To: Elroy Jetson who wrote (7192)12/7/2002 5:45:47 PM
From: Les HRead Replies (1) | Respond to of 306849
 
if you look at the CPI, about two-thirds of the items are increasing. that article is being selective about what to list. housing is understated at 3-4 percent.



To: Elroy Jetson who wrote (7192)12/7/2002 8:02:44 PM
From: posthumousoneRespond to of 306849
 
For those who don't believe in deflation.
>>

Nonesense.

Where i work we import material and finished good from Europe. We got word in Dec that prices are going up due to raw material increases and labor increase.



To: Elroy Jetson who wrote (7192)12/7/2002 11:16:53 PM
From: jt101Read Replies (1) | Respond to of 306849
 
Elroy, I enjoy your posts on this board,

But I find it difficult to believe when someone talks about deflation. My personal experience is totally different. Rent, medical insurance, disability insurance, entertainment (movie, restaurant etc..), service fees (accountant, car mechanic etc...) constitute 75+% of my monthly expenses. I see my expenses going up, up, up only...

The only place where I see no inflation, is apparel, some basic electronics products like DVD, that is pittance in the big picture... Also IMO, when it comes to PC etc, if you include the money stolen via options ponzi scheme, (thanks to dumb fund managers) there is no deflation at all, may be inflation is there too...

I live in Fairfield county, CT. Rents are up at least 50-60% in the last five years. The only difference is, this year they are almost flat, instead of an increase of 5-15%, that too only as of today...



To: Elroy Jetson who wrote (7192)12/7/2002 11:47:37 PM
From: Lizzie TudorRead Replies (2) | Respond to of 306849
 
where's food on that list?

I'm an economics neophyte but I am wondering something. In Japan wasn't deflation primarily a problem of lack of demand?

In the US, I would say deflationary pressures stem from business efficiencies, many of which came about along with the internet and other technologies. Outsourced labor (third world countries) for customer service, and now engineering are a big deflationary force in wages. B2B purchasing is deflationary, stuff like that.

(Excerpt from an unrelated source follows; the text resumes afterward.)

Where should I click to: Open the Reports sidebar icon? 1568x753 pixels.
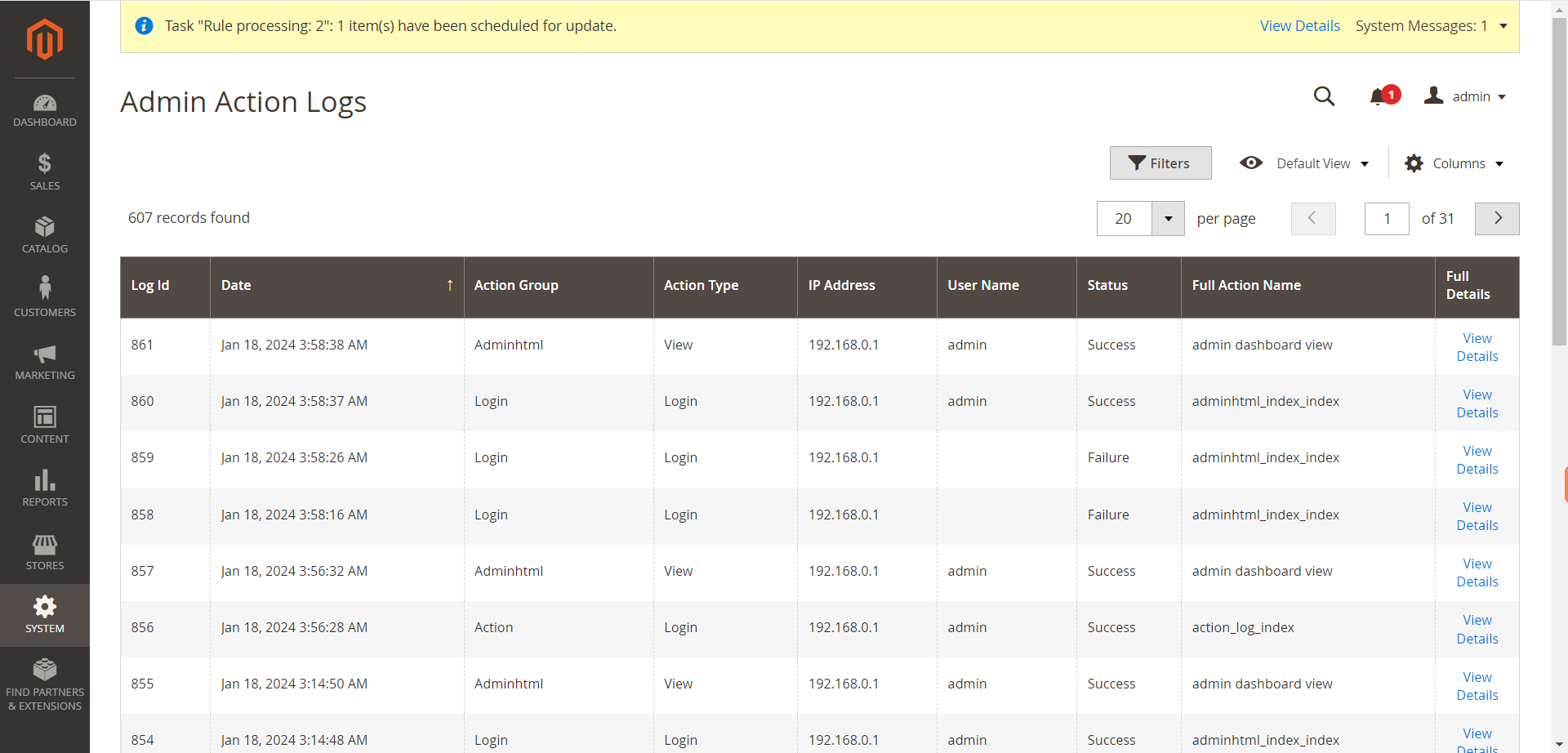pyautogui.click(x=45, y=487)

Does it matter if deflation is efficiency driven instead of demand-driven? After all we've had efficiency driven deflation in technology since the beginning and in the end, I believe lowering costs actually drives demand.

Anyway I agree with other posters here that enough things are going up in price to offset any deflationary pressure... I was just wondering if the source of deflation mattered.
Lizzie



To: Elroy Jetson who wrote (7192)12/8/2002 2:46:56 PM
From: JRIRespond to of 306849
 
<Inflation> miami.com



To: Elroy Jetson who wrote (7192)12/9/2002 9:35:59 AM
From: J. P.Read Replies (2) | Respond to of 306849
 
I believe there is tremendous inflation and it has all been swept into real estate. I believe this inflation was created on purpose (by the government via FNM and agressive easing) to flood the consumer markets with easy money in order to buoy the economy during a period of extreme business overcapacity and slack demand.

How else would say, a teacher making 50K a year who bought a house 5 years ago, get 100K pocket money to buy furniture, refrigerator, a trip, a car? Normally it would take that individual a lifetime to save that amount from their paycheck.